Japan also picked up the Voldemort metaphor to develop her own version of Sino-Japanese relations. In response, Japan refutes China’s claim that Japan is Voldemort and instead argues that China is actually adopting Voldemort’s evil goals. Hayashi seeks to redefine Voldemort’s most important characteristics, shifting from the presence of horcruxes, to an escalation of conflict at the expense of dialogue and democracy. Hayashi asserts that militarism is a ghost, not a horcrux: it might be haunting, but it cannot come back to life.

Second, China and Japan’s Voldemort references serve to identify the other as “evil.” In China and Japan’s references to Voldemort, they adopt a level of discourse that assumes that the other is completely evil, with no reason to trust the other side. Consequently, the disagreement over the Yasukumi Shrine or the Senkaku Islands becomes a question answerable only through dichotomies: evil vs. good, right vs. wrong. A discourse reduced to questions of evil vs. good leaves no room for dialogue, compromise, and negotiation. Adopting such dichotomous language demonstrates the increasing tension between China and Japan.

Voldemort. Image property of Warner Bros.

Voldemort. Image property of Warner Bros.

While such vitriolic language may be typical in domestic media and political commentary in each country, such accusations are not often seen in diplomatic discourse. On the other hand, a polarized description of the world and constructing an evil other as the enemy are common strategies in war rhetoric. Targeting an international rather than a domestic audience while using this type of rhetoric indicates that both China and Japan urge their audiences to take sides.

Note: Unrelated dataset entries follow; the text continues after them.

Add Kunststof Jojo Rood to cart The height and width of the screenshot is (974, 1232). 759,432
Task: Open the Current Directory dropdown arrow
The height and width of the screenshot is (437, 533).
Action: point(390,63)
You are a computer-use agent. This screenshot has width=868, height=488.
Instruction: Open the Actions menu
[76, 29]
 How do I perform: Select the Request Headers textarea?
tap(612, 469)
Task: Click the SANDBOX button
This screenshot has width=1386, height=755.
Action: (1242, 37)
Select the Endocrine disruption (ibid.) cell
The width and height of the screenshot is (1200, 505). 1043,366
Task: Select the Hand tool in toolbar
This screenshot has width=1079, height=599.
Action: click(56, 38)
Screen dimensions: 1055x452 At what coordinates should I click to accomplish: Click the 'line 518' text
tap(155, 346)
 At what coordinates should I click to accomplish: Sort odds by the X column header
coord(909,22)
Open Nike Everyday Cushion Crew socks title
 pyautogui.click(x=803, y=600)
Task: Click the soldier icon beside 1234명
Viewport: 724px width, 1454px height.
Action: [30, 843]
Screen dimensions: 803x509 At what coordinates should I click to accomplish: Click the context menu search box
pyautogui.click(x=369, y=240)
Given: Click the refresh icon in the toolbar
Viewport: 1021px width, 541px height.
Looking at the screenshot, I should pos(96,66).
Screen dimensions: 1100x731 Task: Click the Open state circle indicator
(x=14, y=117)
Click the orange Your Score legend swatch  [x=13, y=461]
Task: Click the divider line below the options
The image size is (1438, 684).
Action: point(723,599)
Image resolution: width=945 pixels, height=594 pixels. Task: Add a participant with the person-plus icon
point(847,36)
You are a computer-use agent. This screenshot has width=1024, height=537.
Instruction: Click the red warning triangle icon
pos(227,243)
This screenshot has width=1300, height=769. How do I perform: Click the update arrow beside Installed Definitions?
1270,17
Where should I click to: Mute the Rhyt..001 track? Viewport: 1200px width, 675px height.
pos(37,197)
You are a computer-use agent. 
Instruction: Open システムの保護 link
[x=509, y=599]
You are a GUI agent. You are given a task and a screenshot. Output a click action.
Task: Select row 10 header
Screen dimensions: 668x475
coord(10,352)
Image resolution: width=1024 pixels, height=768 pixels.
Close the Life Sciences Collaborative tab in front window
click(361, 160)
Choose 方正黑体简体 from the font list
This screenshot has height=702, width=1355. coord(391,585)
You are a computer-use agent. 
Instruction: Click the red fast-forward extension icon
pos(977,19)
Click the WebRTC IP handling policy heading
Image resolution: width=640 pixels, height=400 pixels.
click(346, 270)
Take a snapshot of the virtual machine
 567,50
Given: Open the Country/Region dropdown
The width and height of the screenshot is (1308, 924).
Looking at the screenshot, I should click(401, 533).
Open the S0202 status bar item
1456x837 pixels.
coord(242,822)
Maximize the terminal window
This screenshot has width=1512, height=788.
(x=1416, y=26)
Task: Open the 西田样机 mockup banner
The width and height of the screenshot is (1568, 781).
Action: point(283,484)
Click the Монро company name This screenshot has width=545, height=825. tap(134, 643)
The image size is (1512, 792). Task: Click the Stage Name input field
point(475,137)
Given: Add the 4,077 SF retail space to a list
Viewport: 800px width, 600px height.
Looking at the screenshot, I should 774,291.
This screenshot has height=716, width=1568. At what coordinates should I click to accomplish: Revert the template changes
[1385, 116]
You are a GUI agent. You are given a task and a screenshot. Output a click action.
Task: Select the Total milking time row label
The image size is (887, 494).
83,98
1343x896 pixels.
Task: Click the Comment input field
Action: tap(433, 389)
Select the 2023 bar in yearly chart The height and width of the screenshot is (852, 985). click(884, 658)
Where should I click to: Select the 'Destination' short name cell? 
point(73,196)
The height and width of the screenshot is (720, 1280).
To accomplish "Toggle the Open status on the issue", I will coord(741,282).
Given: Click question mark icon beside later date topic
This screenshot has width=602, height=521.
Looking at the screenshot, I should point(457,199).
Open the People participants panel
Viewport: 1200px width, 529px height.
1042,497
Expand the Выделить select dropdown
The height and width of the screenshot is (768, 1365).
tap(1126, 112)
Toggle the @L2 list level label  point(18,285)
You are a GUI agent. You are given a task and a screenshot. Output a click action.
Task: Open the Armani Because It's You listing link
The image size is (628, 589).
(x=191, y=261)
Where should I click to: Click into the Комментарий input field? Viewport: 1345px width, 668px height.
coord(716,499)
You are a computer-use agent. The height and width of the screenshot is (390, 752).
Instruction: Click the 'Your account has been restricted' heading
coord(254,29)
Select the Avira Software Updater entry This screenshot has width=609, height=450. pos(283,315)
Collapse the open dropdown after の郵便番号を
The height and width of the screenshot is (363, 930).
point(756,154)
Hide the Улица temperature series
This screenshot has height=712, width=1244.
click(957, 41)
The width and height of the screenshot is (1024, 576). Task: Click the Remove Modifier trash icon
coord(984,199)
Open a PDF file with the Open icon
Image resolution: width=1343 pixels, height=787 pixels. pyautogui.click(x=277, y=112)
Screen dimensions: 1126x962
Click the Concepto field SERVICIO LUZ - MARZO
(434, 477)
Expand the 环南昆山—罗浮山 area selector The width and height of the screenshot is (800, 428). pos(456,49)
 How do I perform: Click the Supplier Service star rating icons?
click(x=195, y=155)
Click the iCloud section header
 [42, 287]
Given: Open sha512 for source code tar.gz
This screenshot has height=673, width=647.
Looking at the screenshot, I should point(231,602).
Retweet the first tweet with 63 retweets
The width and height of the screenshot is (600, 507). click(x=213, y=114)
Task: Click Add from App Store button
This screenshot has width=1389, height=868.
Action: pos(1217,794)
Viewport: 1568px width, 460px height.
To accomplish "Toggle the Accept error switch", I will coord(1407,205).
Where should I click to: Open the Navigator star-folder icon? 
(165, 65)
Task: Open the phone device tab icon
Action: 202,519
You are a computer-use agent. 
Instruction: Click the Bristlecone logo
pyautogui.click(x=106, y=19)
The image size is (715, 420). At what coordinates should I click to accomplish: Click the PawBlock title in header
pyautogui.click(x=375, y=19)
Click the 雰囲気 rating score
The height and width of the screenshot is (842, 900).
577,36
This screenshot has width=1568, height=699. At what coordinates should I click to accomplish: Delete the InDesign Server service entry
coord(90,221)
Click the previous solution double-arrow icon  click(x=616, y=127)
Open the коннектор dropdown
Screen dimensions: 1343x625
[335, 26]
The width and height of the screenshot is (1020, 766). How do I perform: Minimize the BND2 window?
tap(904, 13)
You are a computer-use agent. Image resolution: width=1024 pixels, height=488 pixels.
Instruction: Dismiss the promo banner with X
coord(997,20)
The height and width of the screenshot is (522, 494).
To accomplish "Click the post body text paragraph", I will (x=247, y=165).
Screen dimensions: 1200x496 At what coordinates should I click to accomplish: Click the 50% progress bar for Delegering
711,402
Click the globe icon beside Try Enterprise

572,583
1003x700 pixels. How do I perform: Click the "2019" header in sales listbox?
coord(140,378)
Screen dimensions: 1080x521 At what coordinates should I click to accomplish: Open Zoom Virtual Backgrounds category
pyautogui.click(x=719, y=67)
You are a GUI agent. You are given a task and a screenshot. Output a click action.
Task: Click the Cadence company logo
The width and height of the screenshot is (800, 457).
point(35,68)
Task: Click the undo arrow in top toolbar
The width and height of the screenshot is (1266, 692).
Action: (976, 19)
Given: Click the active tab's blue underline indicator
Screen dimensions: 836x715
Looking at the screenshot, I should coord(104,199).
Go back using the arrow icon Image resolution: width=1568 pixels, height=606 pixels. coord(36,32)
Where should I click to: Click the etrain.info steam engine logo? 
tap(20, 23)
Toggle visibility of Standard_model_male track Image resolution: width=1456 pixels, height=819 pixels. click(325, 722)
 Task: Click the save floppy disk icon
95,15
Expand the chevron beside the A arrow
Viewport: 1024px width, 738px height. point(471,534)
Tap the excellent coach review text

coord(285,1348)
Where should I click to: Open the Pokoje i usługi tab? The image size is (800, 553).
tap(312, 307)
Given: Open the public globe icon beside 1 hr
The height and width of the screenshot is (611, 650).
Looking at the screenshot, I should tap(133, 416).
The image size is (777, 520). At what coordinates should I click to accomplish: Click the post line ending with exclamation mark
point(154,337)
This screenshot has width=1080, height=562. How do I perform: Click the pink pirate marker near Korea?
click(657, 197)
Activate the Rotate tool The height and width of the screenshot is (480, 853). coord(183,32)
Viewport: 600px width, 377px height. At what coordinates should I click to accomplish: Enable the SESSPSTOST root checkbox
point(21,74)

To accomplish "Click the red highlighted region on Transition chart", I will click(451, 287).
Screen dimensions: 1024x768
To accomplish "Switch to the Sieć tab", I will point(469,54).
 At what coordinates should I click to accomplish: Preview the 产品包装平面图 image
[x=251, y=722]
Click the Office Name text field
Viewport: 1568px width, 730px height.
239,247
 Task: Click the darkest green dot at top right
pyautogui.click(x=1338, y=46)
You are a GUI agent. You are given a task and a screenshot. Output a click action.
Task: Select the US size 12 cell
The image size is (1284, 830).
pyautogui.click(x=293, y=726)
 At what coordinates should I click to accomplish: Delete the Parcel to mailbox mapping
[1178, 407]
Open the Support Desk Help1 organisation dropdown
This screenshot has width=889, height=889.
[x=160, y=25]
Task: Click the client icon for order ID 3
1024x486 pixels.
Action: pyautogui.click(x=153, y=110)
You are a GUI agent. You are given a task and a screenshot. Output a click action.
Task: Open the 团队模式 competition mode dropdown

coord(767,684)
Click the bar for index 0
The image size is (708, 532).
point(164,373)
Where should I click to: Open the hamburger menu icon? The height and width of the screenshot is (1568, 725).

The stakes in the dispute are high for both Japan and China. Both nations are seeking to break the restrictions caused by post-war geopolitical structures. Japan attempts to revise the Peace Constitution and achieve normalization of the army. China hopes to break the First Island Chain to acquire more freedom along its coastline. For Japan, the normalization of the army is like a closure of the past, while China seeks the start of a new future. Calling the other side evil justifies each country’s geopolitical goals.

At a time when both Japan and China are looking to gain support from the international community, convincing Western audiences may be an important goal. Ultimately, the question becomes, why aim to reach Western audiences by using evil vs. good language? We believe there are at least two reasons for this choice. First, they might have learned it from the West. If George W. Bush could successfully wage the war against terrorism through an “us vs. them” argument, why can’t an East nation use a similar strategy? Second, historically, both China and Japan have been portrayed as a threatening evil power to the Western audience, and especially American audience. Invoking the public memory of a Pearl Harbor Japan or a Communist China would push the United States to take a side in the dispute. Whichever reason, it is clear that Western audiences may be hearing more from China and Japan in the coming months. Who knows—we may be hearing about metaphors from The Hunger Games next.